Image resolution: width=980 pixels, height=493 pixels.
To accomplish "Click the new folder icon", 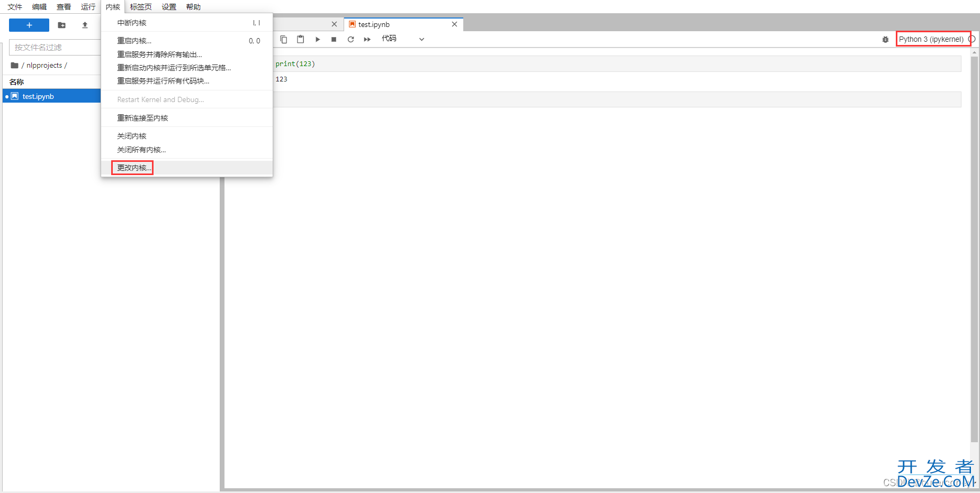I will [62, 25].
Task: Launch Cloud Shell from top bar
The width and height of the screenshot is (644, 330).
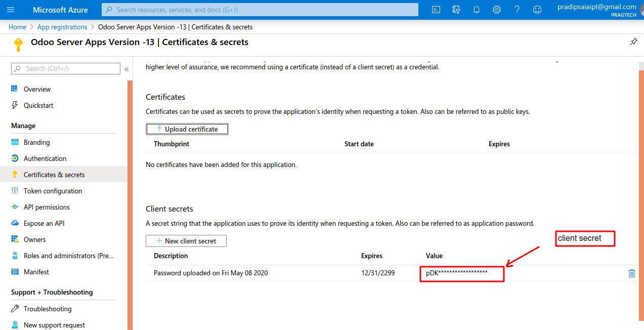Action: click(x=436, y=10)
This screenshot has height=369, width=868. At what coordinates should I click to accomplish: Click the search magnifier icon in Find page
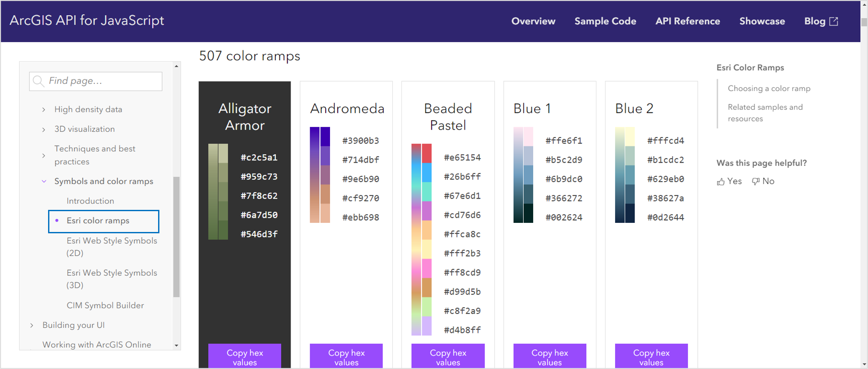(x=38, y=81)
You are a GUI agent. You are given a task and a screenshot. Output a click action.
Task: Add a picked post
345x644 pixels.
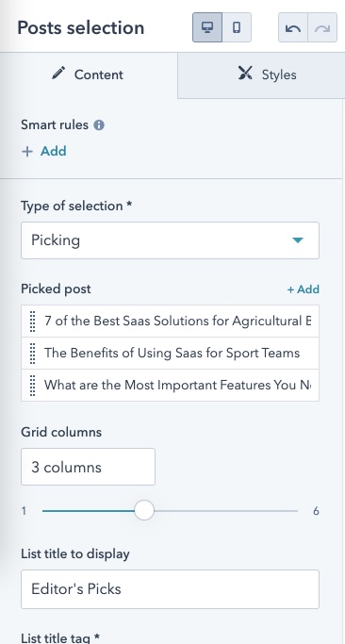pos(304,289)
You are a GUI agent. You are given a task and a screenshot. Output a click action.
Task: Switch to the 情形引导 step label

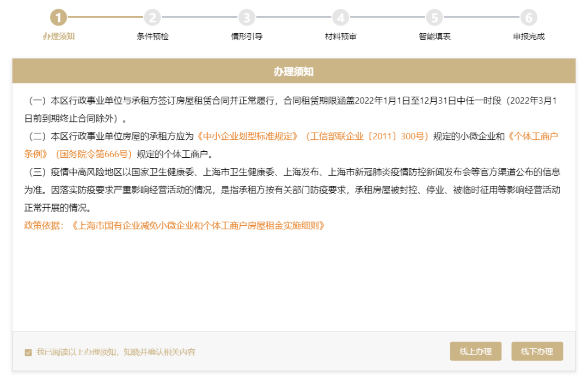pyautogui.click(x=247, y=36)
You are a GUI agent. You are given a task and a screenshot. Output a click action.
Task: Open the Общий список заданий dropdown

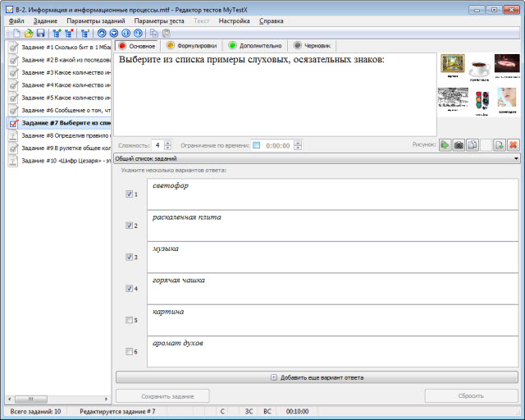tap(516, 158)
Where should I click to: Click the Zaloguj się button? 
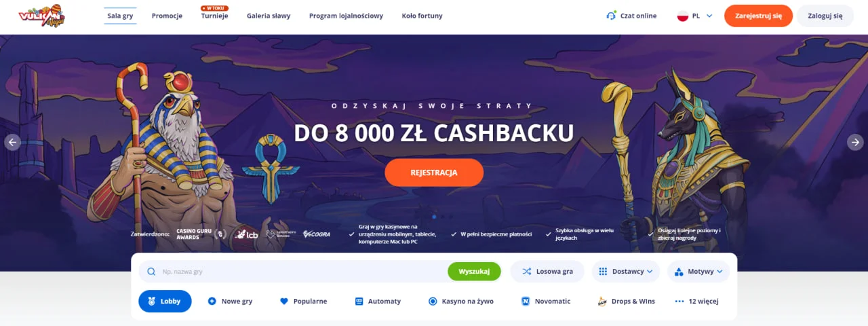[x=825, y=16]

---------------

Your output should be exactly the lines of the records above from the one with "345x644 pixels." through the last, both ends included, with pictures excluded.

345x644 pixels.
pos(304,289)
You are a GUI agent. You are given a task and a screenshot. Output a click action.
Task: Switch to the 情形引导 step label

pyautogui.click(x=247, y=36)
You are a GUI agent. You are given a task and a screenshot. Output a click action.
Task: Open the Общий список заданий dropdown

tap(516, 158)
Where should I click to: Click the Zaloguj się button? 
[x=825, y=16]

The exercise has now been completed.